Adolescent and young adult smokers can be challenging to engage in treatment, as few intend to quit smoking in the near future.9,10 Backinger et al.11 estimated participation among young people in smoking cessation intervention trials is typically between 2% and 10%. Cigarette smoking is illegal for those under 18, and required parental consent for treatment is a barrier. Engagement is particularly challenging among youth with poor academic performance12 and behavioral health concerns, common among smokers.13

Tobacco use in adolescence is associated with a number of mental health disorders including attention deficit, panic disorder, schizophrenia, and major depression.14–17 Youth with mental health problems report greater lifetime and current smoking as well as heavier smoking and tobacco dependence.18–20 Smoking prevalence has been reported as high as 60% among adolescents receiving inpatient psychiatric treatment, with 40% averaging a pack or more per day.21

The documented intersection of tobacco and mental illness has led to calls for recognition of smokers with co-occurring psychiatric disorders as a disparity group in need of national surveillance, research, and treatment.22,23 The 2008 update of the U.S. Clinical Practice Guidelines for tobacco cessation was informed by nearly 8,800 research articles; yet fewer than two-dozen trials have been conducted with smokers with mental illness, of which only one was conducted with adolescents.
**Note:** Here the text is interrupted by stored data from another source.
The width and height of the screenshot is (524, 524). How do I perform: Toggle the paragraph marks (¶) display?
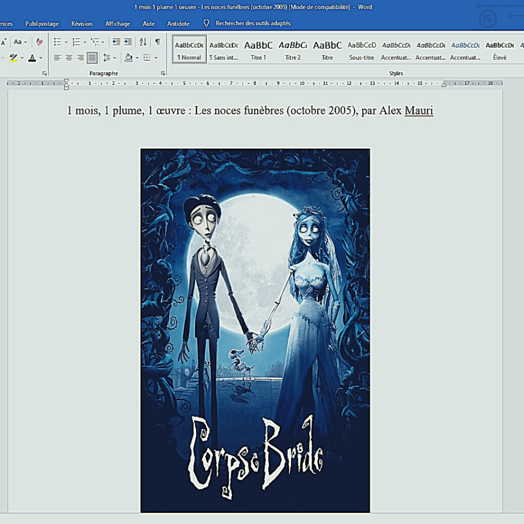(158, 42)
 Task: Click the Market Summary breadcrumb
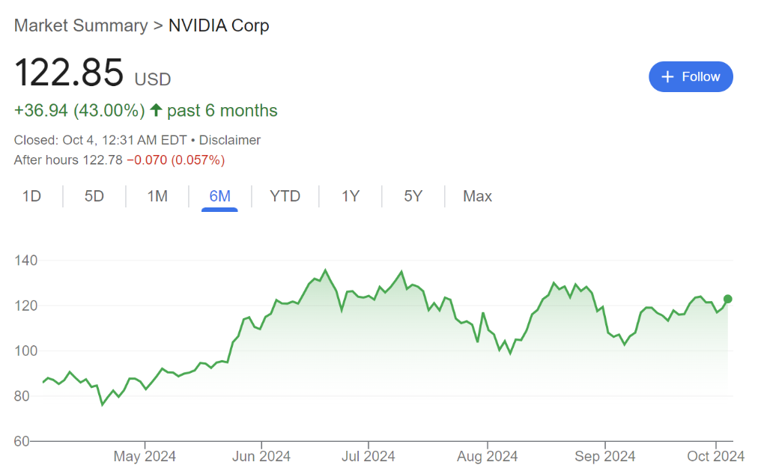click(81, 25)
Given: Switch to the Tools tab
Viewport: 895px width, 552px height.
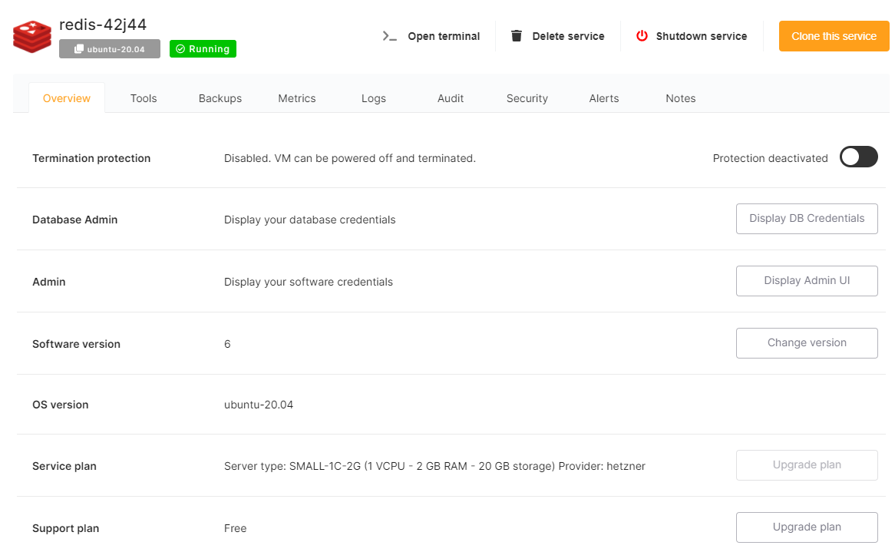Looking at the screenshot, I should [x=144, y=98].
Brown et al.24 recruited 191 smokers aged 13–17 years from an inpatient psychiatry unit and evaluated a motivational-interviewing intervention combined with NRT patch relative to usual care. Abstinence rates did not differ by condition or gender; however, the intervention was associated with enhanced self-efficacy and more so among boys than girls.
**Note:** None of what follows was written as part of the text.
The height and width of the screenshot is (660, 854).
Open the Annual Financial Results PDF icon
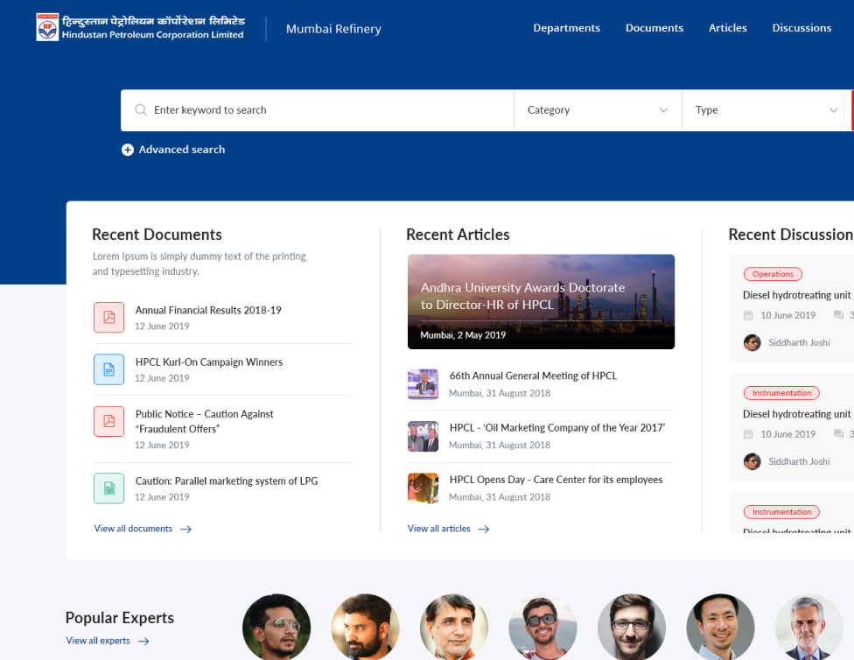pyautogui.click(x=109, y=317)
The adult literature indicates gender differences in the experience of nicotine withdrawal and success with quitting in clinical trials25–28; few studies have reported on gender differences in adolescent smokers. A randomized, placebo-controlled, double-blind trial of the NRT patch for smoking cessation found that adolescent girls experienced similar nicotine withdrawal severity but greater nicotine craving relative to boys.29 A survey study from 1988 to 1992 with 1,430 youth recruited from 24 California and Illinois high schools found that boys and girls were similar with regard to smoking stage of change and perceived likelihood of ever quitting smoking, while boys were somewhat more likely to have tried to quit in the past, and girls reported more circumstances tempting them to smoke, particularly related to affective states and efforts to avoid nicotine withdrawal.10

With a focus on adolescents and young adults with mental health concerns and a goal of early intervention, we sought to extend our team’s efforts with treating tobacco dependence in adults with mental health disorders. Our prior studies tested an intervention package combining computer-assisted TTM-tailored counseling plus NRT with replication of significant treatment effects in clinically depressed outpatients30 and in adults recruited from acute care psychiatric units,31 with comparable treatment effects by gender. For extension to adolescents and young adults, we conducted formative interviews with current smokers aged 13–25 recruited from outpatient mental health settings and their mental health providers.32 Informing treatment adaptations, the youth identified addiction and mood control as reasons for smoking, along with influences from media, parents, and peers. Both clinicians and the youth recommended providers increase their attention to patients’ tobacco use, and they identified mental health clinics as viable settings for treatment delivery.32 Treatment recommendations did not differ by gender.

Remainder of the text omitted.